The last couple days I’ve been out here, I’ve been wanting to put words to just what it is I love so much about the desert, why this place feels so filling and healing to me.
I know for sure a big part is the nostalgia factor. This place is home to so many of my best childhood memories. It’s making up games with my brother in our golf course of a backyard, like assembling “dinner pods” for the ducks and floating them out into the lakes, and waking up on Easter morning to overflowing Easter baskets and thrilling egg hunts. It’s second Christmases and New Years and Dad launching us into the deep end of the pool in the summers. It’s Grammy chasing us around playing “mouse in the house” and Grandad showing us his latest gadget addition. It’s careening around cart paths in the golf cart with friends once all the golfers have finished up and ice blocking together in the black of night. It’s my innocence and family and carefree, childlike fun all rolled into one.
There’s also something grounding about the desert. The way the surroundings are able to physically calm me by reaching all five of my senses – a truly connected and sensual experience in the truest meaning of the word. It’s like a visual, physical and spiritual feast for my soul.

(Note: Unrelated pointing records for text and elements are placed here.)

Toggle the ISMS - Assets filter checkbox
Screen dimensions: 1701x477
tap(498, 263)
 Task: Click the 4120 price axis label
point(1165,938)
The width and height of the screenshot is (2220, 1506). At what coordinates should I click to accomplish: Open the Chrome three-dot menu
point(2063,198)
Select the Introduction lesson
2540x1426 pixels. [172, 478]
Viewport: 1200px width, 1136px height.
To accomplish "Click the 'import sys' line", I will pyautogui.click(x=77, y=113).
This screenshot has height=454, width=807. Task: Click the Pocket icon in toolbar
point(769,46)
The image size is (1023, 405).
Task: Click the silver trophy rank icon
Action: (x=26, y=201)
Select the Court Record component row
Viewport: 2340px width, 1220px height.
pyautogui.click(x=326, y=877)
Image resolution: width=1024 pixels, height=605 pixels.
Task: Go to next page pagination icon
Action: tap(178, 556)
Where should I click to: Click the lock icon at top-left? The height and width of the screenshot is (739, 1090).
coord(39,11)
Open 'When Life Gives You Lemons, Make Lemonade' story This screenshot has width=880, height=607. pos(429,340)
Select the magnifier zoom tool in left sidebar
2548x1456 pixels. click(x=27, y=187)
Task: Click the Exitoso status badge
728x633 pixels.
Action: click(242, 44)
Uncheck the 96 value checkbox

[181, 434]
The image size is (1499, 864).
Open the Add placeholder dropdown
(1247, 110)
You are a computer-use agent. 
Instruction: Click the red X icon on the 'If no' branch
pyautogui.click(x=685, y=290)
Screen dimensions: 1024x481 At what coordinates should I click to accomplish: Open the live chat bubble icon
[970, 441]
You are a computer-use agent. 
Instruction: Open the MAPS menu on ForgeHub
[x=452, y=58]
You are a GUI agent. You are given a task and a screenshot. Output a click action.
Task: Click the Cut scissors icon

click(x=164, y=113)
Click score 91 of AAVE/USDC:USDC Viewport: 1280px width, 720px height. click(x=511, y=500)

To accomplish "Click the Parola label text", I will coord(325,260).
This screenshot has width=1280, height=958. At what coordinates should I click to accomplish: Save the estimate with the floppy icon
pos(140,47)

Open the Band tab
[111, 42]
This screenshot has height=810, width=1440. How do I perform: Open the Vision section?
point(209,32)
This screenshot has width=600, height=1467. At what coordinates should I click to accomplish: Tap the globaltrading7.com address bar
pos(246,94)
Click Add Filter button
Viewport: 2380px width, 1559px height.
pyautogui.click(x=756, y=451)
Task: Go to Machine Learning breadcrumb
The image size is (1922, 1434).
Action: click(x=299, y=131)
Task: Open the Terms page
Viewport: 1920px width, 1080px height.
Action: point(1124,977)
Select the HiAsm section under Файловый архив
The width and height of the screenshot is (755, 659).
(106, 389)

The colors, ugh the colors – piercing blue skies covering a neutral landscape of sand and rocks, but interrupted by almost electric green lawns and deep pink bougainvillea and cheery yellow blossoms in the trees. My favorite color palette though is when the day turns to evening, and the mountains change to hues of purples, hanging in the foreground of pink and tangerine skies, with soft golden light streaming through the palm trees, casting dramatic shadows and a comforting filter onto everything it touches.
Then there are the smells. The sweet smelling flowers mixed with warm dry air and fresh-cut grass. The way our condo smells just a little bit dusty, but in a rustic way, and how when I leave I carry it with me for a bit, on my clothes but mostly in my hair, blended with skin that smells like sunscreen and the old school Tide detergent that’s here. The desert even feels good to touch. The feel of the grass beneath our feet when we do cartwheels on the fairway, the cooling chill of the pool when you finally jump in after letting your skin get sweaty and fiery hot in the sun, the way your skin melts into the air and that perfect temperature in the early evening. Then there’s the taste of cracker bread with melted cheese and tomatoes that we only seem to make in the desert, paired with cold grapes and fizzy drinks by the pool, all delivered by my angel of a mom.
The sounds, or lack thereof, might be what calms me the most. The gentle white noise of the fountain in the lake nearby only interrupted by the crisp *clink!* of the ball flying off the tee from clear across the fairway. Every so often there are the wild winds that pick up at night - honestly being way too overdramatic most of the time - but still giving us Californians the illusion of weather for a bit. But mostly there’s just peaceful quiet under the velvety dark blanket of night, speckled with stars.
Beyond the nostalgia and the body-to-earth connection, there’s the overarching simplicity of stillness that comes with the desert. My time is mostly spent lounging, strolling, swimming, sun-soaking, and sleeping. The ultimate place of surrender and receiving. It’s no wonder some of my loveliest and happiest memories are wrapped up in this place. And that my soul craves it when I’m away or in need of a retreat from a life that can get unnecessarily overcomplicated. A piece of my heart will always belong to the desert, which is why I’ll never stop coming here to be united with that part of me - the little girl that just wants to run wild and free, lavishly soaking up the care and love offered by my family, the earth, and grown-up Sara that still needs all those things too.